Before she knew it, Ivonne had finished the vampire novel and the day was half gone. She looked around the room and decided continuation of the cleaning could wait until the next day.

Now that the arguing had long since ceased, Ivonne let herself venture outside the bedroom. The dog that had greeted her the previous night sat in the middle of the living room floor, tail wagging back and forth.

"Hello again," Ivonne spoke with a smile. The dog was much prettier in the light. White, dark eyes, and wolfish features. It got up and rubbed its nose against her leg, not unlike a cat. She scratched the fur of its head, right between the ears. The tail wagged faster.

She broke contact with the dog and headed for the futon. She sat on it gradually, testing it. It was quite comfortable, so she allowed herself to recline in full.

The obsidian rock, or what she had thought was an obsidian rock, that was in front of her now had people on it that were talking about things she couldn't comprehend.

"What the…?" That wasn't something you see every day. Not in 1839, at least. Little did Ivonne know, in present day America, it was indeed something one saw every day.

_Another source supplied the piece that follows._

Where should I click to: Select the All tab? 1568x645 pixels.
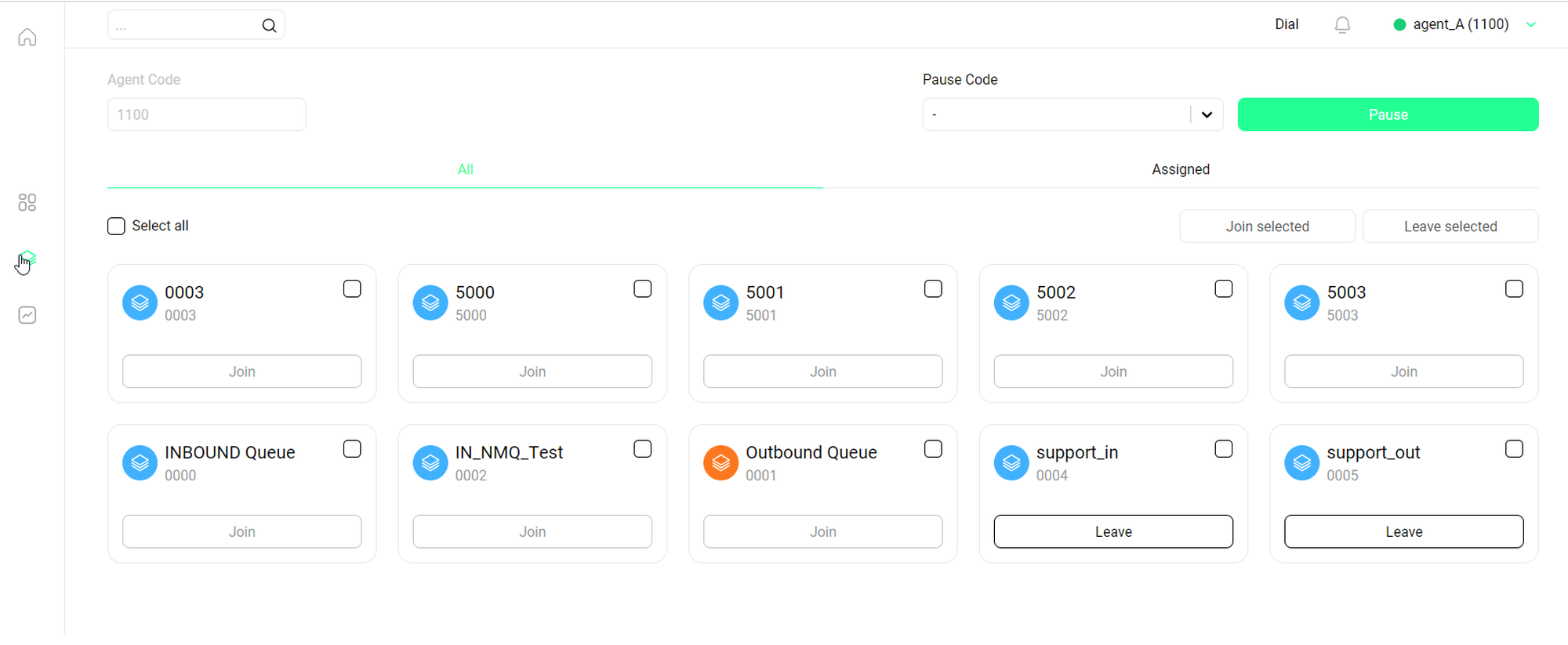[465, 169]
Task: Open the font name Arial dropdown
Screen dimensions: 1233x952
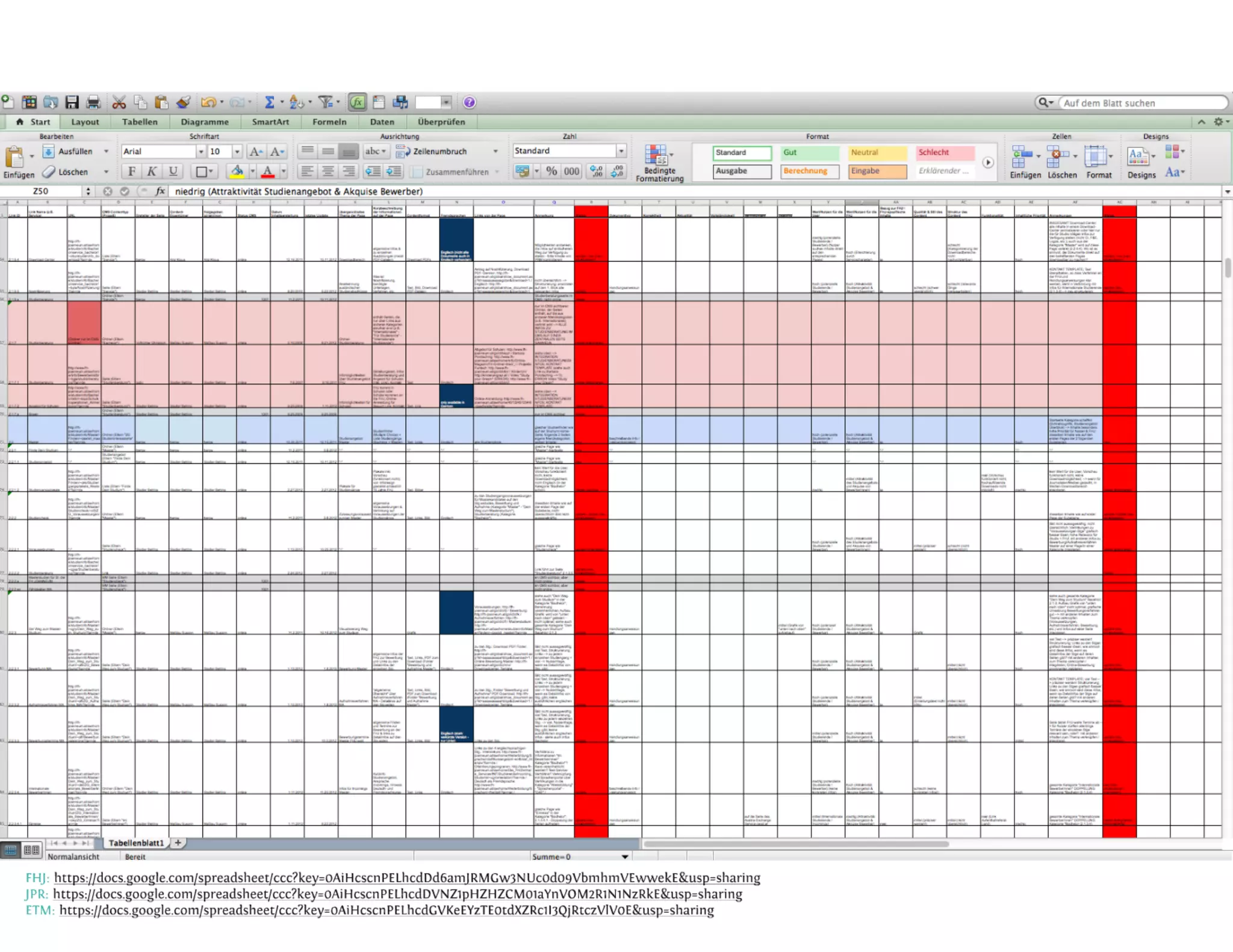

"You can change the channel if you want, I'm not watching it anymore," stated the man whom she assumed was Lauren's father.

Ivonne wondered how one could do that. Channels, she had thought, were bodies of water. "Uh, how do I do that?"

"With the remote control, duh," he answered. "Did you get wasted at that party?"

"No…" She should have though, she thought. She grabbed what she supposed was the remote control. She looked at the buttons. One said 'execute' and she wondered if she pressed it one of the people would get beheaded. She wanted to try it. To her disappointment, no such thing happened. "What's the point of the execute button if it doesn't cut their heads off?"

The man looked at her as if she'd grown a second head.

"What?"

"Who are you?"

Ivonne froze. "What – What do you mean?"

"You're more twisted than I thought."

"Yeah, that's me, I guess," Ivonne replied. She returned her attention to the television. How was one supposed to work that thing? She pressed another button and the people on the screen changed, as did the language. It was a Mexican soccer game. She watched for a moment before hitting another button. The sound disappeared completely.

"Shit, what did I do?" She hit the same button again. The sound came back. "Oh. Okay. Good. I think." Another button and she was nearly startled off her seat. On the screen was a woman who looked similar to her reflection, the one she'd had while in her own body, anyway. Except this woman's hair was slightly better and she was singing in an English accent. Ivonne sounded nothing like that when she sang, but other than than the woman could have been her twin.

"It's priest," the woman onscreen sang. "Have a little priest."

"Is it really good?" sang a man beside her with dark hair that had a wild white streak in it.

"Sir, it's too good, at least."

Ivonne kept watching, intrigued.

"And we'll serve anyone, meaning anyone and to anyone at all!" They sang in unison together and the song ended.

After that, there was a song during which the man onscreen slit the throats of many men, blood splurting everywhere. Ivonne gasped. What the hell was she watching?

Next came a song where the woman was selling pies and one line tipped her off that the pies the woman onscreen was selling were made out of human meat. As a man walked up the stairs to where the murderous man was, the woman sang, "Bless my eyes! Fresh supplies!"

"Ugh. That is bloody disgusting," Ivonne scoffed. Still, that didn't stop her from watching. She was captivated by her likeness to the woman onscreen. And then practically everyone in the whole story died and Ivonne was pissed.

"Seriously? They ended it like that? That's just not right."

The next thing that came on was about a kid who received a letter on his 11th birthday about a school he was chosen to attend and then he was suddenly a wizard. Ivonne found that she quite liked this device that told her stories with actual people. There was nothing to be left to the imagination that way. People back in 1839 simply had no idea what they were missing. Too bad none of them would live to see. She shouldn't even be alive to see, but she wasn't about to complain. It was, in a word, quite awesome, if she did say so herself.